Los periodistas Manuel Campo Vidal y María Rey, junto a sus hijos, a su llegada a la alfombra roja de la Gala de los 25 años de los Premios Iris de la Academia de Televisión.(EFE/Borja Sánchez)
Ese enfoque internacional y académico conecta también con el ambiente intelectual en el que creció. Tanto María Rey como Manuel Campo Vidal han dedicado su vida al análisis político, la actualidad y la comunicación institucional. Campo Vidal, considerado una de las grandes referencias del periodismo televisivo en España, moderó algunos de los debates electorales más importantes de las últimas décadas y presidió la Academia de Televisión. María Rey, por su parte, desarrolló una sólida carrera como periodista parlamentaria y presentadora, consolidándose como una figura respetada dentro de la información política nacional.

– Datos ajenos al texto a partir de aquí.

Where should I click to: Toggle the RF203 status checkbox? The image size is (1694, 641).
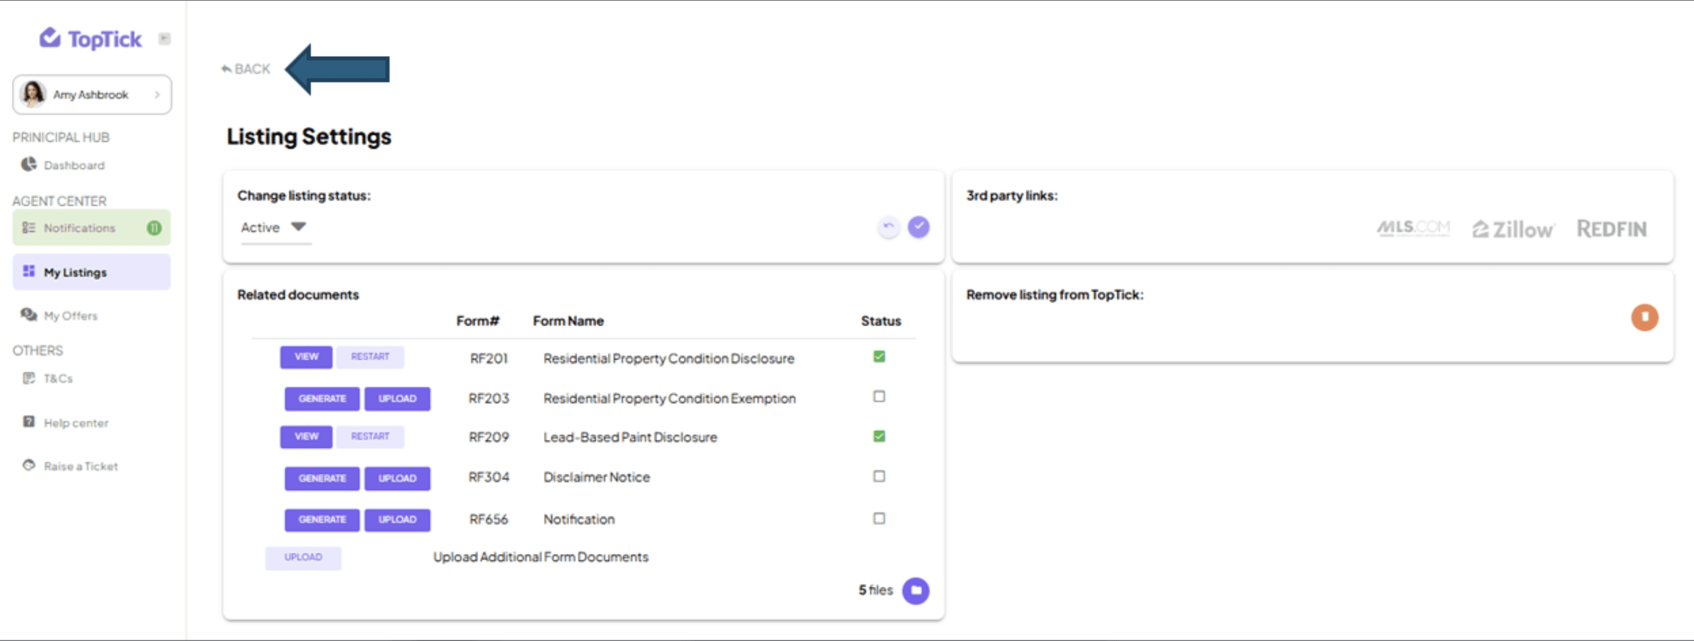[879, 396]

Sin embargo, lo llamativo del caso de Iria Campo es que ha optado por construir una identidad propia lejos del mundo televisivo de sus padres. Su perfil está mucho más orientado a la investigación, las políticas educativas y la innovación social que al ámbito mediático. Esa decisión refleja también un cambio generacional: los hijos de grandes comunicadores ya no buscan necesariamente continuar la exposición pública familiar, sino desarrollar trayectorias internacionales vinculadas al conocimiento y la especialización. Aunque Iria no parece tomar el relevo en televisión, si ha empezado a compartir vídeos en Youtube y a potenciar sus redes sociales.

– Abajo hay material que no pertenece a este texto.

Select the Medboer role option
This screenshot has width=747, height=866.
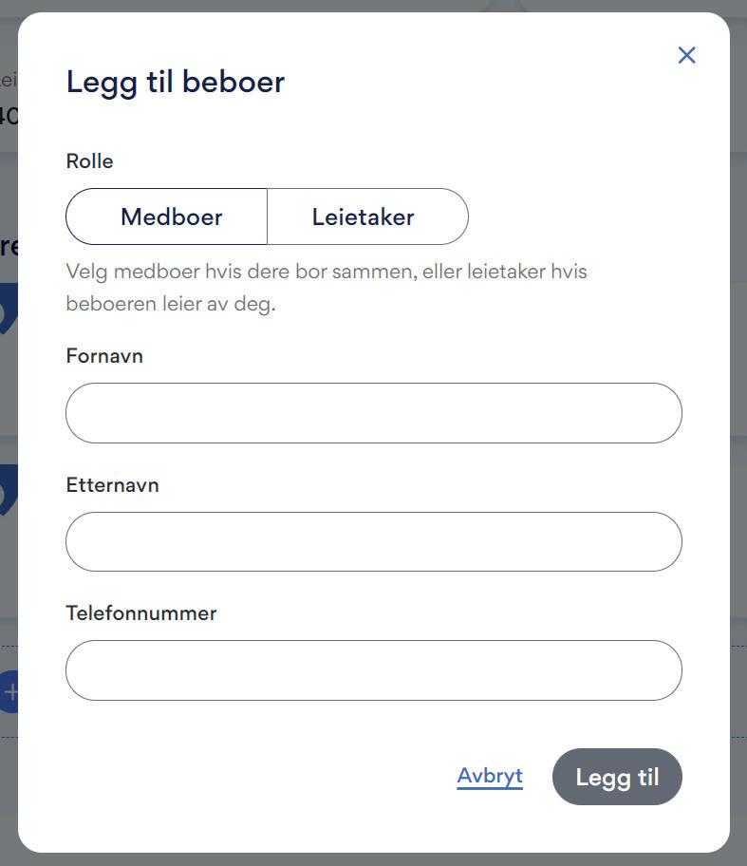point(166,217)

La historia de esta familia muestra, además, una manera distinta de gestionar la fama y la vida privada. En una época marcada por la sobreexposición en redes sociales y los conflictos mediáticos tras las separaciones, tanto María Rey como Manuel Campo Vidal han apostado por la naturalidad y la discreción. La fotografía compartida por su hija no solo simboliza una buena relación familiar tras la ruptura, sino también una forma madura de entender los vínculos personales incluso después del final de un matrimonio.